Conventional drilling in sage grouse areas dropped by 64 percent in the first two years of the plans, Rutledge said. Meanwhile, practices like horizontal drilling and placing multiple wells on a single pad has led to a spike in unconventional drilling in sage grouse habitat, which increased by 1,600 percent in that time, he said.
He said he’s worried by the lease sale in December and by what it portends for BLM’s approach to sage grouse and drilling.
Rutledge is not alone in his fears.
“There is a great degree of uncertainty now, and anxiety, I think, over what changes could come and what those consequences are,” said Dan Heilig, senior conservation advocate for the Wyoming Outdoor Council. “If the gas prices go up … then we are back to where we were five, 10 years ago, with discussions of whether the bird needs ESA protection.”

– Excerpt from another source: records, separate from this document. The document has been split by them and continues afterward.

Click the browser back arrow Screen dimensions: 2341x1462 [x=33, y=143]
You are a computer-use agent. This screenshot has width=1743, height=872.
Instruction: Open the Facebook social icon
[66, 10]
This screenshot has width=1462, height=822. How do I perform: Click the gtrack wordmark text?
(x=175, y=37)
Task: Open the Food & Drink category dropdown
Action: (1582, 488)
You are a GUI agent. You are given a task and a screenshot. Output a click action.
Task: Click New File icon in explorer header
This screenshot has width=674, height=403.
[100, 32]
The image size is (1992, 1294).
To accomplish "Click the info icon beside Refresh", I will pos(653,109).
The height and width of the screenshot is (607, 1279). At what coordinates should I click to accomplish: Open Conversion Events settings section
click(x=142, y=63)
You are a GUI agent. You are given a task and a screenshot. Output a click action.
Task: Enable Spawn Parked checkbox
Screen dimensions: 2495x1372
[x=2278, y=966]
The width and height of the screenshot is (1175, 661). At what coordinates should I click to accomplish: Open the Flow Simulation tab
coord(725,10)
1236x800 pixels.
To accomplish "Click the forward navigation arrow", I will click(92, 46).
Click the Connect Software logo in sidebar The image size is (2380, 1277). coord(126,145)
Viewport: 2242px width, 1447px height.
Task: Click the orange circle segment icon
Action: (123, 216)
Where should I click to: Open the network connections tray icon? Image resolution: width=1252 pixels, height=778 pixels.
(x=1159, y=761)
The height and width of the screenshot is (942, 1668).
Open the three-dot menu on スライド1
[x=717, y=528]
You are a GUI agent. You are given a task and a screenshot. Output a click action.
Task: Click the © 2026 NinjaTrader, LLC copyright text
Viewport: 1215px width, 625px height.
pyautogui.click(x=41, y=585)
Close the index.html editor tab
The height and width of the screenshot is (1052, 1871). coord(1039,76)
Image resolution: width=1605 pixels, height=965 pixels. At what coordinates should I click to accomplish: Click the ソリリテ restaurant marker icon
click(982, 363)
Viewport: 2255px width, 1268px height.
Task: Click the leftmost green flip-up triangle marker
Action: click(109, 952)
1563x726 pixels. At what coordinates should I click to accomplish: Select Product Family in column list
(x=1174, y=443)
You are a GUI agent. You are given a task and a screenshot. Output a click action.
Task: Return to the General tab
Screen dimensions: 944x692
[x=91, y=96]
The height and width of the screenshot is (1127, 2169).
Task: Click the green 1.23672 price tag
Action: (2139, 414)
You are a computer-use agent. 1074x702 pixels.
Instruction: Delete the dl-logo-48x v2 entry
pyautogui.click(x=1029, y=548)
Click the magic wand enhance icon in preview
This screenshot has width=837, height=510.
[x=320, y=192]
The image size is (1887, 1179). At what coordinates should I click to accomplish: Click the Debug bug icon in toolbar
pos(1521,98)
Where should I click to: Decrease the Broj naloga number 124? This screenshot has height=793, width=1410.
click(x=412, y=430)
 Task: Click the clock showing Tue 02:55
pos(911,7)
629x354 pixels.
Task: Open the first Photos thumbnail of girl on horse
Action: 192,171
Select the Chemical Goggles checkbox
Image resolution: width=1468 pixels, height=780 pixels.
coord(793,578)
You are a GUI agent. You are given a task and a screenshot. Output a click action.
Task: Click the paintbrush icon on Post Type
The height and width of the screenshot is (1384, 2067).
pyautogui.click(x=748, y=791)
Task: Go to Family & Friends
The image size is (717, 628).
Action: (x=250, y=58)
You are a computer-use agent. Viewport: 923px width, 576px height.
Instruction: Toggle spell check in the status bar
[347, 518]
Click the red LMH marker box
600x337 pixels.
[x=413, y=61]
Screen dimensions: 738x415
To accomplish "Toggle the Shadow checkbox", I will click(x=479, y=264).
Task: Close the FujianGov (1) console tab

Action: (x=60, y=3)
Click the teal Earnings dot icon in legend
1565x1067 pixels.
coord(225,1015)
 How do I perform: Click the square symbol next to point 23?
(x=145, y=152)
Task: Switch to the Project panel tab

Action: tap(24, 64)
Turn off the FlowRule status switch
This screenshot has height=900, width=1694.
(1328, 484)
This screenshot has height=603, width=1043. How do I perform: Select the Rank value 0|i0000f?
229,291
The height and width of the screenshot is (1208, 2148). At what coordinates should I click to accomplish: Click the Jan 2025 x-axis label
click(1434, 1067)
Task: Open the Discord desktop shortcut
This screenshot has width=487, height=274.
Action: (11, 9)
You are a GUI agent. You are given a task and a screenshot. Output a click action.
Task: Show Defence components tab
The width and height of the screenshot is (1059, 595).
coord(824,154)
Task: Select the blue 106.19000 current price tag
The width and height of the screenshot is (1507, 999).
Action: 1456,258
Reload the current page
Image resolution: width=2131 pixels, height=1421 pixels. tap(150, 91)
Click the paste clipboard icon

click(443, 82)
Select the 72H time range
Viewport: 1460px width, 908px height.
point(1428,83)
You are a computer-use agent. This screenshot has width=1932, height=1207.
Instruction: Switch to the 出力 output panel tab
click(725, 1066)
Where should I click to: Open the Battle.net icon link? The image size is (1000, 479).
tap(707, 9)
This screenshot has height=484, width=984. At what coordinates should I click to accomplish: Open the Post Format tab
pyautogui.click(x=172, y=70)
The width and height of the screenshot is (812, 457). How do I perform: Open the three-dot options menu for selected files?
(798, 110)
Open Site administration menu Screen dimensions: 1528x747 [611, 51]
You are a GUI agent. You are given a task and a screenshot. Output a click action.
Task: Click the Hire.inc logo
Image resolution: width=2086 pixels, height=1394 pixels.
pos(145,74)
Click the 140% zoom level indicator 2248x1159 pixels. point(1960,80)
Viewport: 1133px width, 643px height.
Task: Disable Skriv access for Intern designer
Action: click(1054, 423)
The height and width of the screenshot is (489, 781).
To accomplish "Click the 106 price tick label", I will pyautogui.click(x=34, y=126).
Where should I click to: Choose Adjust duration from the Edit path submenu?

Like oil and gas companies, most conservation groups do not want to face another endangered species listing. It’s simply not the best approach for this bird, Heilig said.
It would also unleash a bigger fight. Sage grouse habitat covers such a large area of the West that an ESA listing would present the largest challenge the federal designation has experienced, he said.
“There would be ferocious fights nationwide, in Congress and across the landscape over whether the ESA needs to be reformed or done away with completely,” Heilig said. “The plans managed to assuage those concerns and get to a point where conservation of the bird was somewhat likely.”
Some hope that operators will do as they’ve said and keep an ESA listing at bay by self-regulating.
“We would like to think that maybe they will of their own volition,” said Bruce Pendery, energy policy specialist for the Wilderness Society. “They know the sage grouse biology as well as anyone does ... if we really want to maintain this bird and avoid listing, we need to find other places to develop.”
But hoping for industry discipline isn’t enough, he said. The plans need to be followed if they are going to work.
Conservationists are drawing a line in the sand, and they won’t back down, said Rutledge, from Audubon.
“I want to be sure BLM is going to enforce what is written as the rules,” said Rutledge. “That’s the primary issue I’m seeing crop up now and that I’m most worried about: that they are not abiding by their own [plans].”